Well, when they first came home, they were pretty stressed, but they adjusted VERY quickly. They've explored all of their cage and come out (most times) when they hear my voice (usually when I say hi to my cats when I get home from work). Plus they climb around in their cage like little monkeys looking for more food... but they're adorable!

Unfortunately, it's not easy to get good pictures of them because when they're out, they want to climb around, and when they're in the cage, they're running around like mad between me and the door hoping I'll open it to give them more food.
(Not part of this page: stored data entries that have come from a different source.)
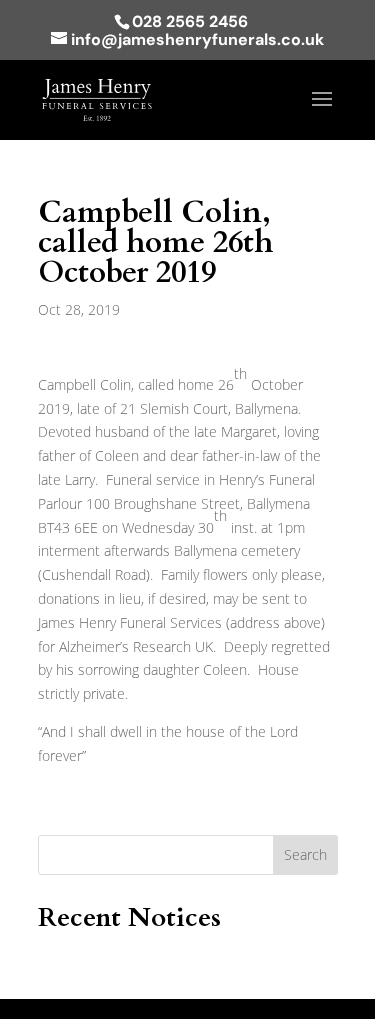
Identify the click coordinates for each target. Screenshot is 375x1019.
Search (305, 854)
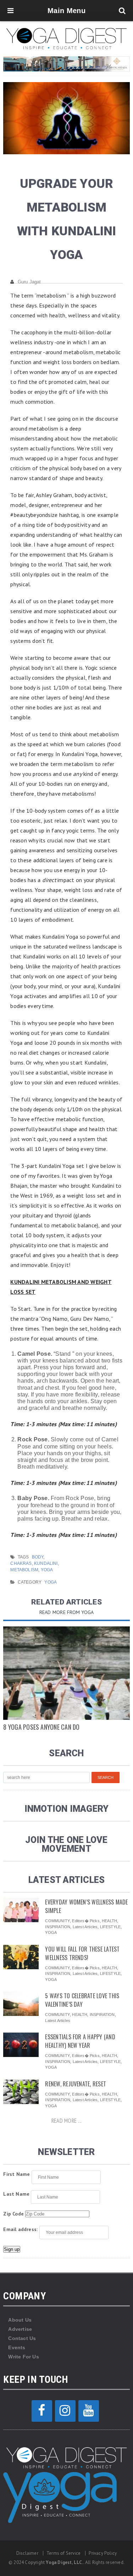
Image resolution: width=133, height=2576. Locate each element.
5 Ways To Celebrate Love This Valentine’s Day (82, 2000)
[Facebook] (42, 2411)
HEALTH (109, 1921)
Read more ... (66, 2121)
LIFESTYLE (110, 1927)
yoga (47, 1569)
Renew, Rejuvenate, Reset (75, 2084)
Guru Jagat (29, 281)
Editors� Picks (85, 1921)
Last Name (16, 2194)
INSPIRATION (57, 1927)
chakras (21, 1563)
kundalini (46, 1563)
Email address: (20, 2229)
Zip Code (13, 2214)
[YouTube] (88, 2411)
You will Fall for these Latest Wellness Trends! (82, 1953)
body (38, 1557)
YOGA (50, 1582)
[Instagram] (65, 2411)
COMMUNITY (57, 1921)
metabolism (24, 1569)
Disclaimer (27, 2553)
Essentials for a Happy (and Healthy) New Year (80, 2041)
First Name (16, 2174)
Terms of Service (63, 2553)
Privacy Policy (103, 2553)
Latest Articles (85, 1927)
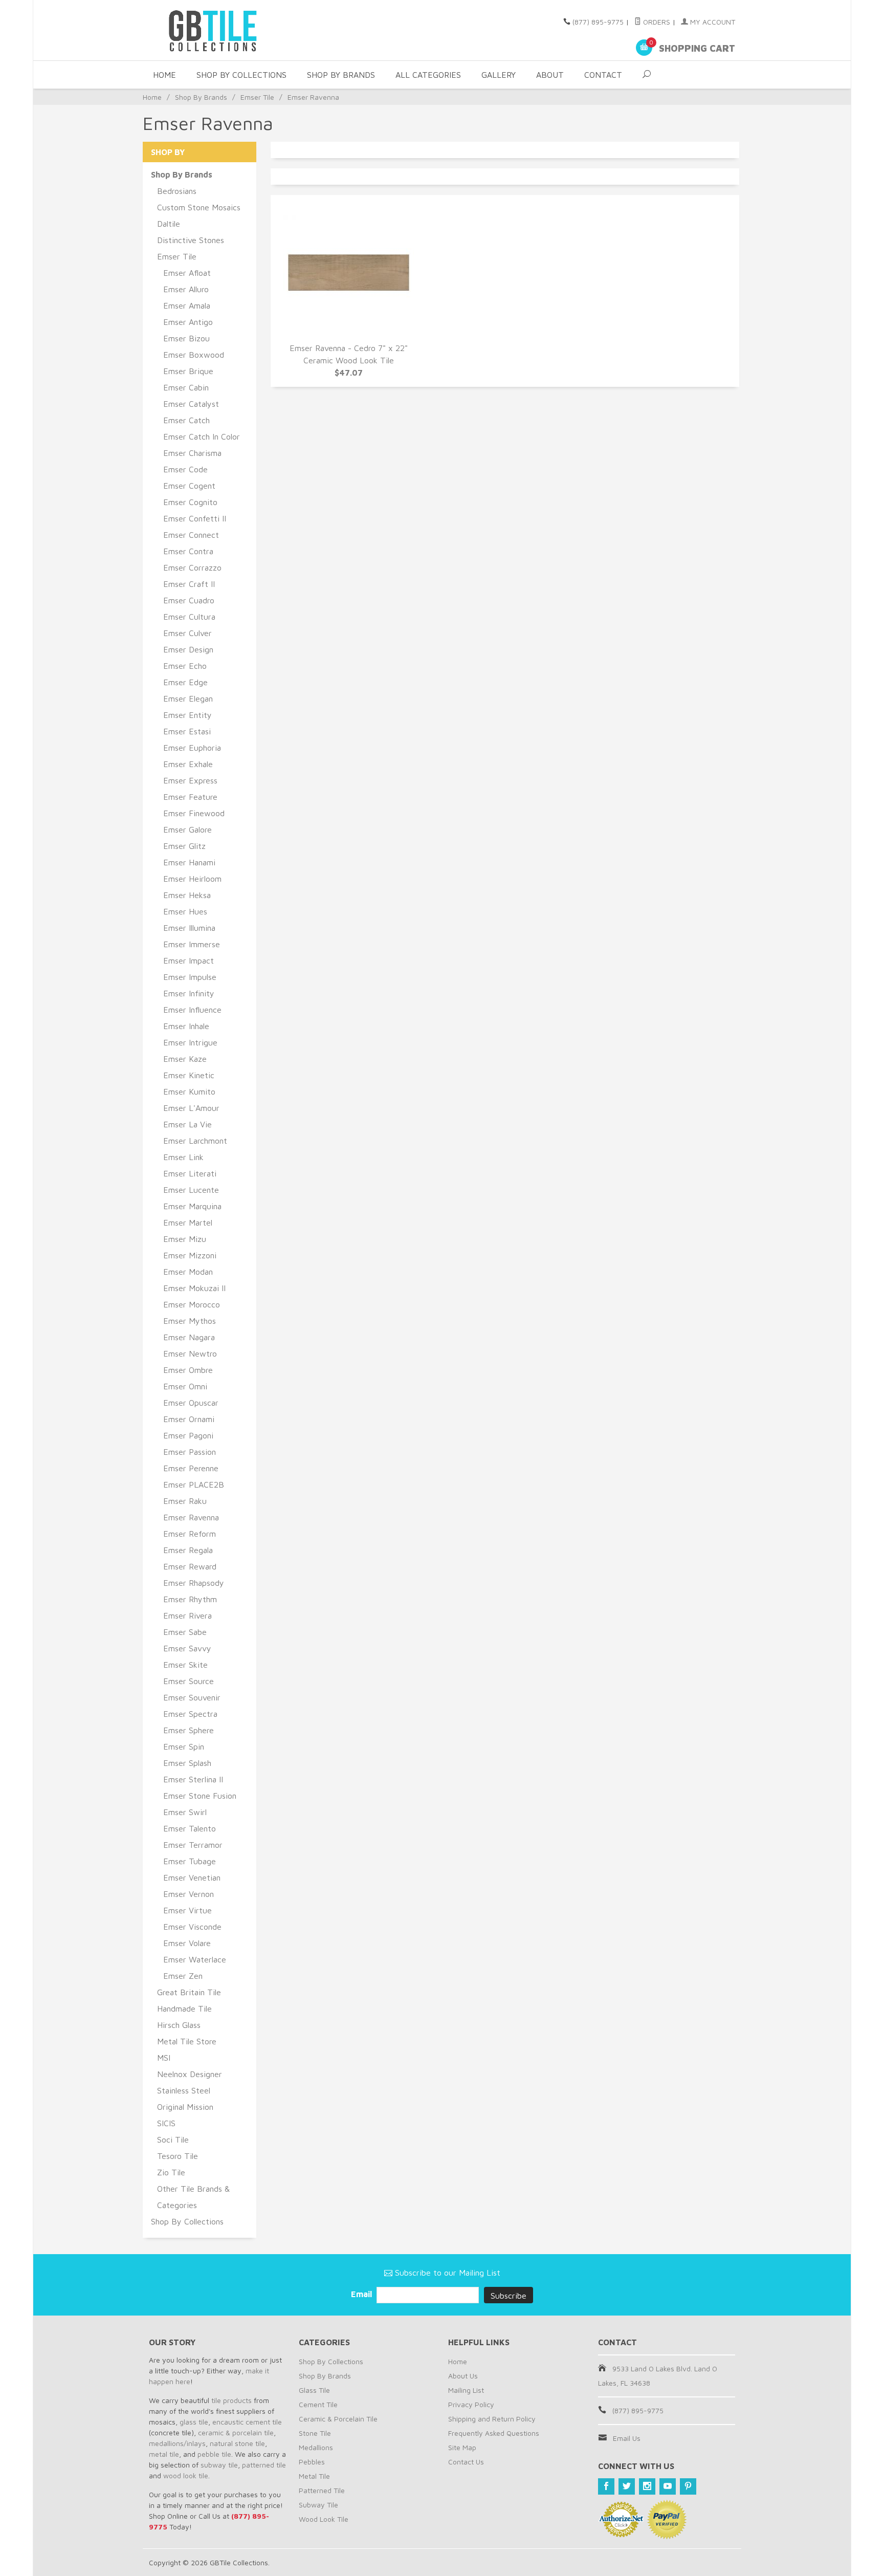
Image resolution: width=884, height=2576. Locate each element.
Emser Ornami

They're still nameless... it's been almost a week and I can't find the names I like yet! Soon... so right now, Rat #1 is the blackish/brownish rat, and Rat #2 is the white and gray rat.









Rat #1 (he looks very black in this picture)









Rat #1 (you can see a little of the brown in his fur in this one)









Rat #2 (you can see the two different grayish colors on his head in this picture, I love it because it is not symmetrical, makes him so cute! Now I need a good picture of his face from the front)









And here they are together, hoping I have more peanuts or sunflower seeds to give them

They seem to be getting along great too. I was afraid my cats might be TOO interested in them, but actually they're not interested at all. When the rats run around and make noise, the cats will occasionally sit and watch, but overall, they couldn't care less. I'd never leave the rats out alone with the cats, but I doubt much would happen if I did.

Now I just have to find the right two names. They can't remain nameless much longer. I want them to start learning their names.


----------



## 2manyrats

I'm sure the names will come, as you observe their individual personalities.

Where'd you get your guys from?


----------



## DonnaK

Gorgeous boys! 

Just a side concern, are the peanuts you are giving them raw? Or are they roasted? Raw peanuts are on the no-no list for rats because they "contain anti-nutrients, which can cause red blood cell clumping". Roasted are usually ok, I think.


----------



## zemiq

They came from a small local pet store. I really wanted to get rats from a breeder, but I was unable to find any anywhere near me. And, I guess if I'd had the money I could have had them shipped but... even if I had the money, I don't think I'd want my rats shipped. That seems so scary and stressful.

Hmm... so rats can't have raw peanuts? What about peanut butter? I guess I assumed peanuts were okay because I saw some website about training rats and they used peanut butter as their reward. I am glad you told me though. I didn't give them many, but they sure did like them.


----------



## Stephanie

careful with the peanut butter they can choke on it


----------



## Inesita

They're very cute!


----------



## kancerr

yeah peanut butter is a bad idea.


----------



## Stephanie

my goodness they are adorable!!!! the pics didn't load last time i looked (stupid dial up connection) but they are loading now and my gosh they are just so cute


----------



## Strike2

Nice.


----------



## twitch

have you decided on names for them yet?


----------